Use OSC 7 to find out current directory
Terminal.app and Gnome Terminal rely on the OSC 7 escape sequence to be printed by the shell telling the terminal the current directory, rather than using magic digging under /proc or similar to find it out. This is used when opening a new tab in the same directory as the previous.
This method has couple of advantages. E.g. it works if you have nested interactive shells, yet not mislead you when you run a script that changes directory internally. Also there's a patch for Midnight Commander to use this sequence, that way a new terminal is opened from whichever directory you're at in mc: http://www.midnight-commander.org/ticket/3088. I use mc all the time and find this very useful.

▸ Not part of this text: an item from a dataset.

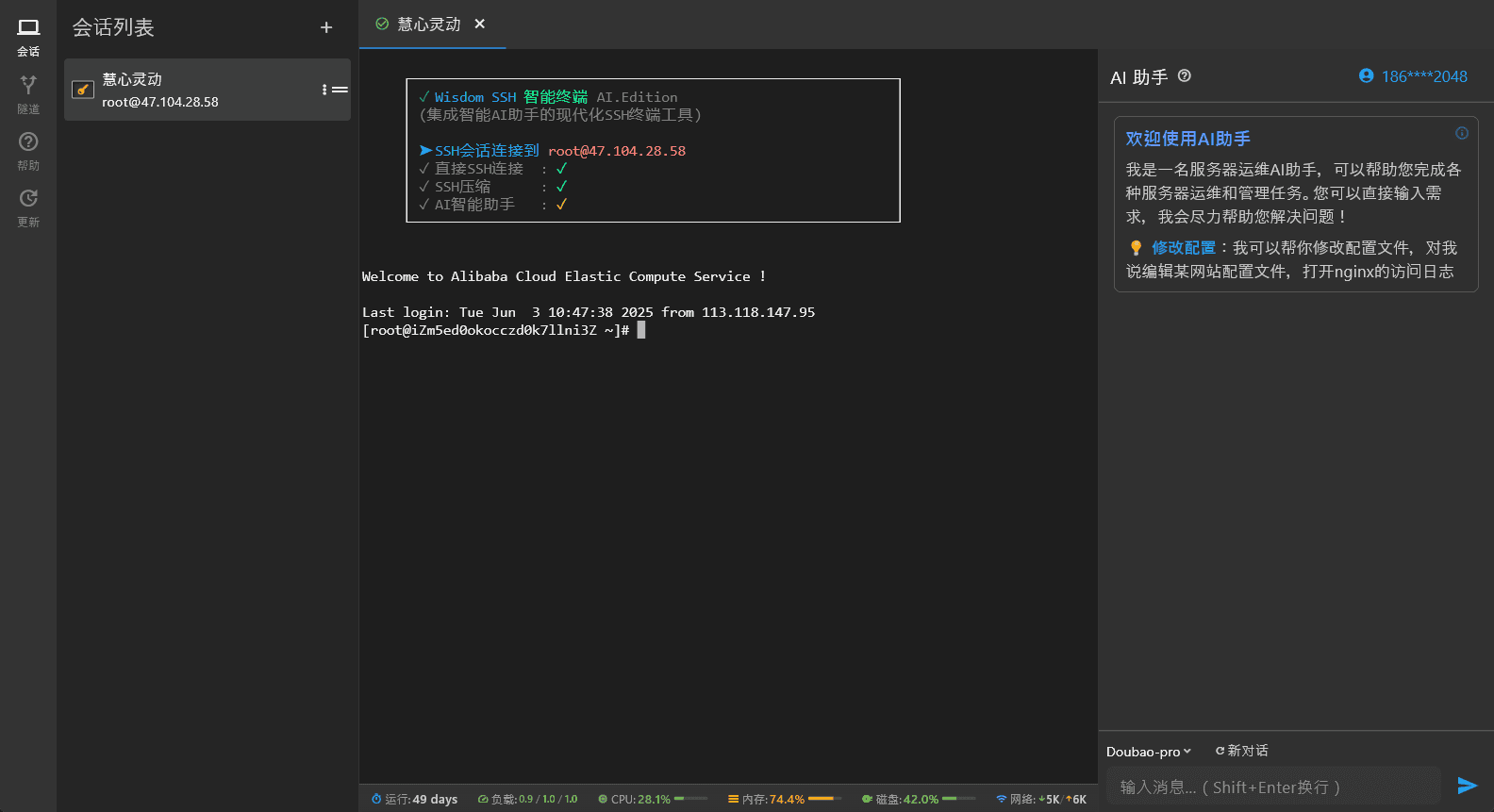Click the 修改配置 link
Viewport: 1494px width, 812px height.
pyautogui.click(x=1183, y=248)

When Gnome Terminal made this change, Ubuntu folks weren't happy about possible breakages with old user setups, so they created a patch: The terminal uses the directory set by OSC 7 if it has ever encountered this sequence in the given tab, otherwise falls back to the old method of figuring out the cwd from /proc. It's at https://bugs.launchpad.net/ubuntu/+source/gnome-terminal/+bug/1132700.
I think it would be great if iTerm2 could also switch to this method, with or without the Ubuntu-style fallback as you'd prefer it.
(On a related note, there's an OSC 6 for telling the current file (as used by an editor) to Terminal.app; I've no clue what it's used for.)